··· Source information ···

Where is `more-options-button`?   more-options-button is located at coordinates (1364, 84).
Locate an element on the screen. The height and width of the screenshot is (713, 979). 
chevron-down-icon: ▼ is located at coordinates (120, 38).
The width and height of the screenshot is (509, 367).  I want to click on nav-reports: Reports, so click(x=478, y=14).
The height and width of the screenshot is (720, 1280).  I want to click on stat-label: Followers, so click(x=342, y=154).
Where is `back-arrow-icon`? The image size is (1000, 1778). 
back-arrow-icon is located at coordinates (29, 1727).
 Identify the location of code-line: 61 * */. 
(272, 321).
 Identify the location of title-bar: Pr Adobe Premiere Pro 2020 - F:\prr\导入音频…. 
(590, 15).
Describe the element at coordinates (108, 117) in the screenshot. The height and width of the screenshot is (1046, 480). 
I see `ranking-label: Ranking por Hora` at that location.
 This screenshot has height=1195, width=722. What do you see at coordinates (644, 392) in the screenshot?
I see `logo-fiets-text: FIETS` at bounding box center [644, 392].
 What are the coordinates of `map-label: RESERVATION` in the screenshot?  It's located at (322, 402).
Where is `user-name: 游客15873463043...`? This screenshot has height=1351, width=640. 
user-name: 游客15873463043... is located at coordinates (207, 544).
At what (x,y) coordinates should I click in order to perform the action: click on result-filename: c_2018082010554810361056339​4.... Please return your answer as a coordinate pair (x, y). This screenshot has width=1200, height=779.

···

Problem:
Pull out each line of the rows above that contains the string "location", matching case exactly.

Response:
 Identify the location of code-line: 61 * */. 
 Identify the location of title-bar: Pr Adobe Premiere Pro 2020 - F:\prr\导入音频…. 
I see `ranking-label: Ranking por Hora` at that location.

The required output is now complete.